By nature and my own design, I am almost always the first of my household to rise. When the kids were little, I got into the habit of rising earlier than they did, no matter how tired I might be. Those early mornings were often the only time I could rely on quiet; I cherished that bit of peace, however short, to sip my coffee and prepare for whatever the hours ahead might bring. As a morning person, I am attuned to the light early in the day – and how that light ebbs and flows through the seasons.

As September spins into October, summer’s yellow-white light fades, too quickly, to a subdued gray and I lament the morning dimness. No matter how bright an autumn day may become, with fall sunshine and all the colors of changing leaves, the steadily darkening mornings clearly indicate that summer has gone. By November, I am feeling my way down the hallway well before sunrise, shocked into wakefulness when my bare feet hit the chill of the kitchen’s tile floor. 

Though I grow used to these dark mornings by the depth of winter – and even accept the coziness of the lamp-lit quiet, tucked warmly away from the snowy world outside – I wholeheartedly welcome the return of early morning light come springtime. Some morning near the beginning of March, I notice a faint glow through my window shades as I awaken, and I know that no matter how much snow there is on the ground or how icy the wind is outside, the light is returning. This happens not long before the bi-annual time change, which always seems like a cheap trick to me – to give me morning light, then snatch it away as a tradeoff for lingering evening brightness. 

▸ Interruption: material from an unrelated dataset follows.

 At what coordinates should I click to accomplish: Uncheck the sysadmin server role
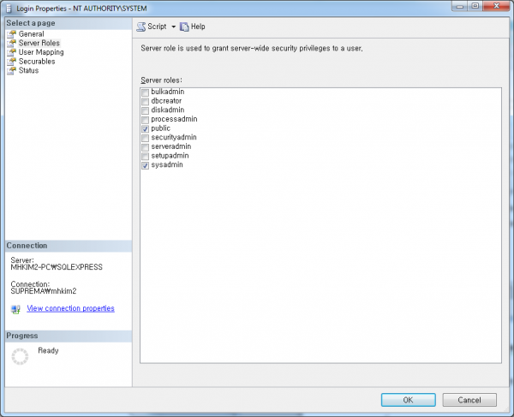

Daylight “savings” aside, come May, the morning light glows through those window shades earlier and brighter. Each day’s first wash of light gradually flows across a landscape whose color is expanding by the day. The newly green grass grows greener, dotted by happy yellow daffodils and dandelions. In the field, the lupine leaves on their slowly stretching stalks hold dew that sparkles in the morning sun. The pink-hued flowers of red maple trees and cascading pale green of willows tint yards and hillsides as leaves prepare to unfurl. The leaf buds on the lilac bushes swell daily, and I think if I had the patience to sit and watch, I could probably see them grow before my eyes. The fragrant flowers of those bushes will bloom this month, as will the shadbush at the edge of the driveway and the sweet pink and white apple blossoms in the fields beyond.

 

May is when early morning reclaims its light, and it is not only the leaves and flowers and returning birds who take note and adjust. I return to my weekend ritual of early morning porch sits, absconding outside with a blanket, a book, and the day’s first cup of coffee. I return to occasional early morning walks through the woods or slow, backroads runs. Even before the sun is fully up, the sky is filled with light. 

 

Perhaps we morning people are, in a way, solar powered. This growing morning light corresponds with an exceptionally busy time of year for my family. These early May mornings allow me the bit of space and time – and brightness – I need to reset and recharge before I dive into each full day. 


Original content published by Meghan McCarthy McPhaul. This essay appears as Meghan's May 5, 2022 Close to Home column in the Littleton Record.